9-11 by Noam Chomsky
Published September 21, 2002
Noam Chomsky's 9-11 is a slim volume for the concerned citizen; it can be found near the counter in trendy, Bobo bookstores like the one where I picked it up. Made up of email interviews with the aging leftist linguist, it sets out Chomsky's case against the war on terror.
I wish it was better. There's something disturbing about near-unanimity of support for all aspects of a government policy even where, as here, our government's ends are legitimate, and the case for total inaction is quite weak. There's something even more disturbing when an important slice of the political spectrum loses the ability to distinguish good arguments from bad.
Chomsky indicts the war against the Taliban by comparing that approach with other British and American reactions to terrorist attacks:
"When IRA bombs were set off in London, there was no call to bomb West Belfast... When a federal building was blown up in Oklahoma City... [and the source of the bombing] was found to be domestic, with links to the ultra-right militias, there was no call to obliterate Montana and Idaho."
Well, yes.
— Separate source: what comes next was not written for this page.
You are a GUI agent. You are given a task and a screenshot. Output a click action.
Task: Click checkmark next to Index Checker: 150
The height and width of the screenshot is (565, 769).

That's because, you see, Northern Ireland is part of the U.K. and the Royal Ulster Constabulary and other local authorities were actively working to locate the perpetrators. Similarly, the state governments of Montana and Idaho did not support terrorism against federal targets and were not engaged in shielding right-wing terrorists. In contrast, the Taliban permitted Al Qaeda to operate terrorist camps on Afghan territory, and shielded Al Qaeda operatives from U.S. authorities after 9/11. The situations are not remotely comparable and it's patently stupid to compare them.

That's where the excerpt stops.